The test on /dev/ttyACM0 is running without any errors on all packet 2-64KB sizes for 3 days (all compares ok of sen received file)
no delay between 64 Bytes on TX
Flow Control working fine (NAK) on USB OUT endpoint
I made some IRQ time measurements with the logic analyzer and synced it with USB bus analyzer

Result:

UART IRQ needs about 3us
USB IRQ on 3x endpoints is checked by loop (Control,IN,OUT)( 3x cycle (e.g. OUT, DATA,ACK) = 3us x9 = about 27us and we see this multiplied UART IRQ time matches well with the measured USB IRQ total time for transmit OUT to TX

My Conclusion:

you could not do multi channel USB to UART full duplex x2 or x3 or x4 bridge with any STM32F with out drop outs on the other channels ! (only highest IRQ sub group is fine)
CPU to slow or HAL needs to many cycles for IRQ handling
if more then 3 EPs are checked in USB IRQ handler time will extend for multi channel bridge in comparison to single channel... makes it even worser
change to HS 480 Mbit makes it much worser because of NAK EP flow control
ok 3x times IRQ because of USB protocol to get the bulk data is caused by USB.org 😁
there is no sampe code from STM for more then 1x USBbride to UART ..why ..its not working to do cheaper then FDTI ASIC x2 x4

Question:

why we need 3us @ 210MHz = 630 clock cycles with HAL for this UART IRQ
how many times faster is your HAL replacemet code of UART and USB for IRQ handling
any time infos of thid party suppliers IRQ total times are welcome
dont forget your CPU core speed otherwise info is not comparable
no guessing only IRQ times measurements are welcome

Attachment:

Channel 0 USB IRQ Prio7, Channel 1 Flow Control w.
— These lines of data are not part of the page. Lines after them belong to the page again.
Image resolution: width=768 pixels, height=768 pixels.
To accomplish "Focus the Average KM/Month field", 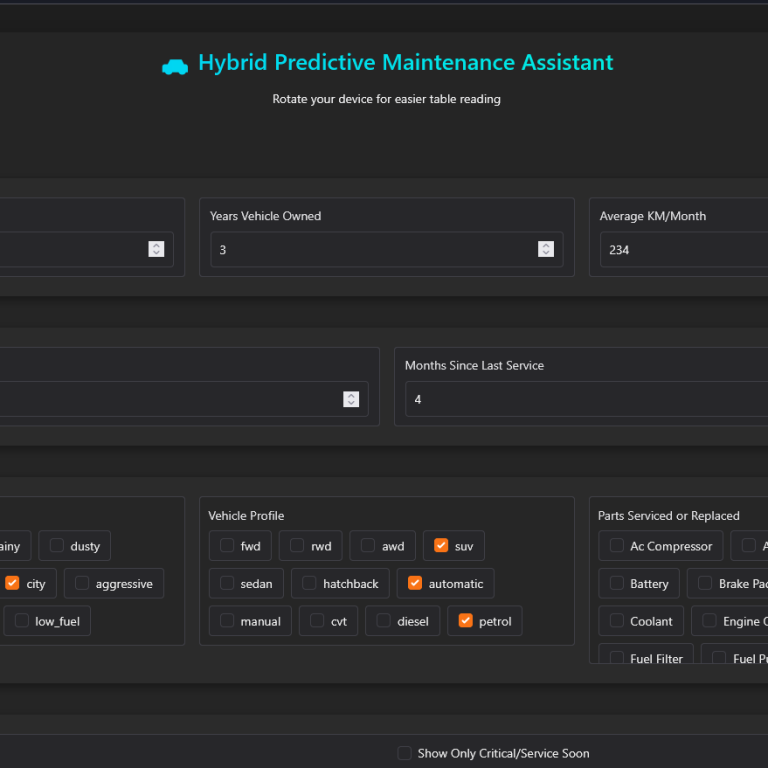I will click(x=680, y=250).
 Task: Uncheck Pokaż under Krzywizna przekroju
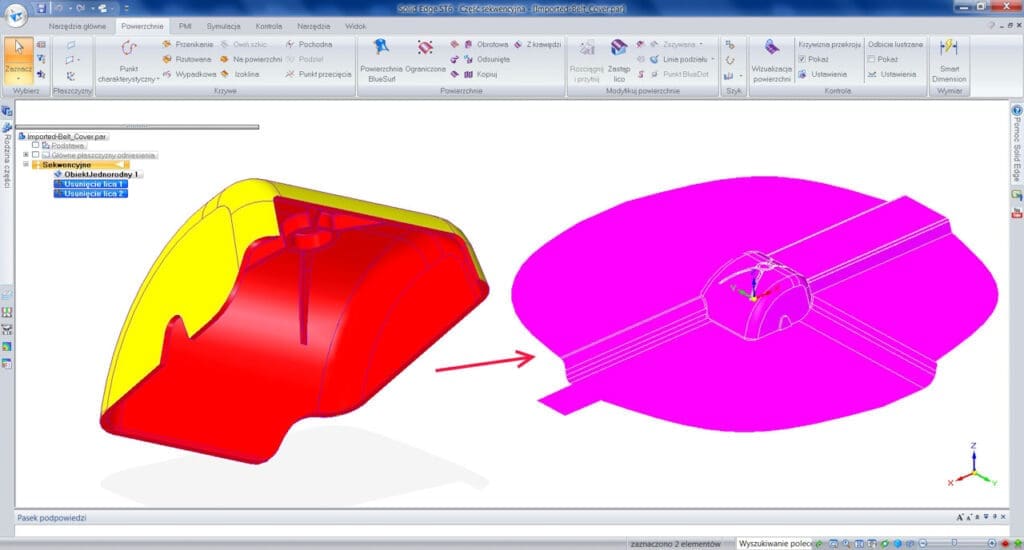802,59
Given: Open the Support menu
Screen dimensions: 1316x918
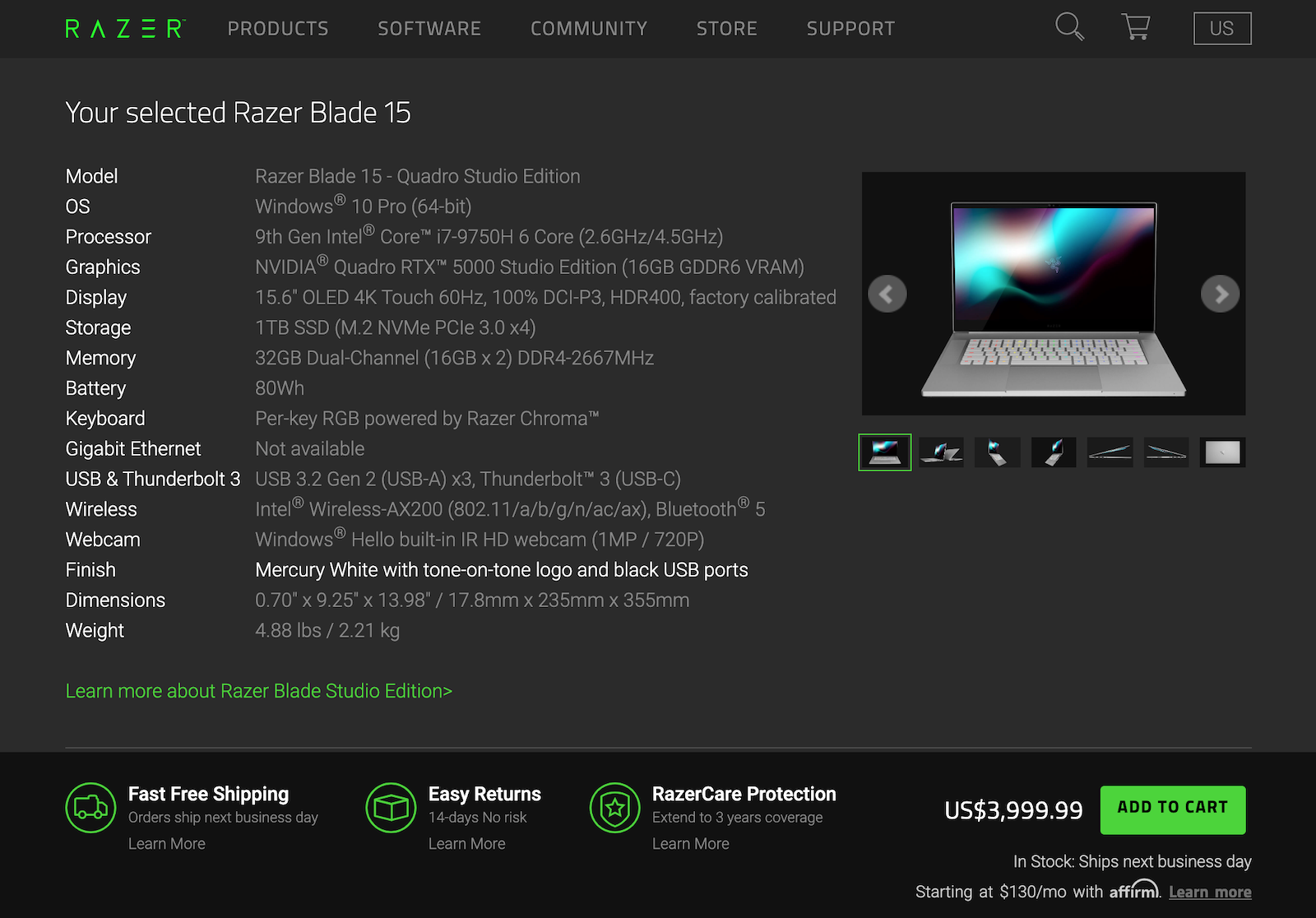Looking at the screenshot, I should 850,29.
LOW=NAK to OUT, Channel 2 UART IRQ Prio 5, Channel 3 OS tick Prio 0, Channel 4 RX DMA HT;FT Prio 6

Hint: 2xUART IRQ below is send of new 64 byte buffer because TXE IRQ is immediate empty after byte moved to shift out register in UART

IRQ calls are framed by GPIO so we won`t see NVIC stack pop time (push registers is included)

BSchm.0 · ‎2019-04-30

Solved:

The CPU is not really processing at core speed because of 5 DMA slots (CPU,DMA1,DMA2,USB,ETHER)

So only 210MHz /5 is available for CPU slot if not the complete ISR is inside instruction cache.. and pop could not happen because stack is not inside I-Cache

I checked by logic analyzer and it also matches with calculation if you single step your ISR . estimate the ISR cycles by 2 for each single step and multiply with 5/210MHz.. voila nearly the same as in logic analyzer

If you want the exactly cycle time you can enable at cortex M 7 cycle count register

void UART5_IRQHandler(void)
 {
   /* USER CODE BEGIN UART5_IRQn 0 */
+       volatile unsigned int *DWT_CYCCNT   = (volatile unsigned int *)0xE0001004;
+       COUNT1 = *DWT_CYCCNT;
 #if !defined(LED_LOGIC_ANALYZER)
   HAL_GPIO_TogglePin(GPIOG, GPIO_PIN_10); //green LED used UART IRQ
 #else
@@ -262,7 +261,7 @@ void UART5_IRQHandler(void)
   iIRQ_UART5++;
 #endif
 
-
+  COUNT2 = *DWT_CYCCNT;^M
   /* USER CODE END UART5_IRQn 1 */
 }

and print it out in you lowest IRQ routine to get NVIC worst case by RTOS in polling UART mode =)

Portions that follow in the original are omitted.